◆ Prompt
For the word "will", copy every line of the material that includes it.
________________
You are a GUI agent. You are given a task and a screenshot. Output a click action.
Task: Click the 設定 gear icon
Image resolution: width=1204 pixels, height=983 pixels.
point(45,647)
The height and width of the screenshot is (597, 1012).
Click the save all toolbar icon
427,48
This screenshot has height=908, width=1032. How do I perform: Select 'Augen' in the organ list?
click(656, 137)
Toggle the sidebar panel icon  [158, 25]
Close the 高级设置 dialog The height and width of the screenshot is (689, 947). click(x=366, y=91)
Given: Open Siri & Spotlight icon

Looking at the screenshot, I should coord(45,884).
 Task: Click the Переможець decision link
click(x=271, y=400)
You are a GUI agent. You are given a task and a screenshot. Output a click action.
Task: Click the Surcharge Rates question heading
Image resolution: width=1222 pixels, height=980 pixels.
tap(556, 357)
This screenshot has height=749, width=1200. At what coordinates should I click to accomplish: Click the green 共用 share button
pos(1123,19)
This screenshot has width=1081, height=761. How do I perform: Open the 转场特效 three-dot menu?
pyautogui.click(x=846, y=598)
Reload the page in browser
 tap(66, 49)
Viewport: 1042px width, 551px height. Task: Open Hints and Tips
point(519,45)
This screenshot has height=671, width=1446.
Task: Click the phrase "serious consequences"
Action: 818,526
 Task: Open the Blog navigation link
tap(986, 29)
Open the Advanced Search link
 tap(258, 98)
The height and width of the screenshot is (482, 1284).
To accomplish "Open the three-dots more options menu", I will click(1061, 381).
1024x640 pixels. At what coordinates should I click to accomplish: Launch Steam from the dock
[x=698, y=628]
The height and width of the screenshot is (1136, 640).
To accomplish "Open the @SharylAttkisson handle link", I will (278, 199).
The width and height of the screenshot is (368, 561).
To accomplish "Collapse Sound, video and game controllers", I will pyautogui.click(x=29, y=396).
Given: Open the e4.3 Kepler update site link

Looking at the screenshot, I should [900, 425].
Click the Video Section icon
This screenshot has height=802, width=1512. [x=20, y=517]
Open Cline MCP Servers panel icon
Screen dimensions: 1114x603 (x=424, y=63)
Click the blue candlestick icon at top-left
________________
◆ Expected answer
To accomplish "Open the three-dots more options menu", I will click(1061, 381).
To accomplish "Open the @SharylAttkisson handle link", I will (278, 199).
To accomplish "Collapse Sound, video and game controllers", I will pyautogui.click(x=29, y=396).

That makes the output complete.